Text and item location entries
########################################
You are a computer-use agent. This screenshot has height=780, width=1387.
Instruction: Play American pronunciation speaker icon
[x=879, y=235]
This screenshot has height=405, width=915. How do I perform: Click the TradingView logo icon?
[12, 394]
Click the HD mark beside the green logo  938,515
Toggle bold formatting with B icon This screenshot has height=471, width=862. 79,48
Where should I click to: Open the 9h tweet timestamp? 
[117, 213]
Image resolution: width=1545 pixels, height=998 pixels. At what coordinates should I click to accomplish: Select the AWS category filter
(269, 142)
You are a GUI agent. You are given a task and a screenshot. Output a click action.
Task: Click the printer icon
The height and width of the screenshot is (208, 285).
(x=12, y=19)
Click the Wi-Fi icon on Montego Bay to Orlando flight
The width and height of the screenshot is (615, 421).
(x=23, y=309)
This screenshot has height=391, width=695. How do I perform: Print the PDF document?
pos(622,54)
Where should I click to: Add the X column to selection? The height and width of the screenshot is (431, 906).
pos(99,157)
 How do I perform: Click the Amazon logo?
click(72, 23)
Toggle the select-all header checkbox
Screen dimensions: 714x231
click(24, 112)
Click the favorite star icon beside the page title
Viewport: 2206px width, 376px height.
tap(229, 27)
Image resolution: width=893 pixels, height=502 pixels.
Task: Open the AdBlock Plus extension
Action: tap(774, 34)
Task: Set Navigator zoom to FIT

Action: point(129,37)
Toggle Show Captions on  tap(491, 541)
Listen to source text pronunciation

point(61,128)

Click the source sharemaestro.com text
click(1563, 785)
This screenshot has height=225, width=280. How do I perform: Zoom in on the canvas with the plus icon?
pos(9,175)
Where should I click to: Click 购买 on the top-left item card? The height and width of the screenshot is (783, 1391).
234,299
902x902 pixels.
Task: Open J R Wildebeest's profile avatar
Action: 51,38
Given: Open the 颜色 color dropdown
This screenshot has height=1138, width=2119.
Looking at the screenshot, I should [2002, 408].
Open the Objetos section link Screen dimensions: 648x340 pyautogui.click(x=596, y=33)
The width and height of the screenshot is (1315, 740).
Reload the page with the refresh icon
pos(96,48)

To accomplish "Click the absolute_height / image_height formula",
########################################
Duplicate the lines that begin at the line containing "You are a GUI" and stop after the line containing "Click the Wi-Fi".

You are a GUI agent. You are given a task and a screenshot. Output a click action.
Task: Click the printer icon
The height and width of the screenshot is (208, 285).
(x=12, y=19)
Click the Wi-Fi icon on Montego Bay to Orlando flight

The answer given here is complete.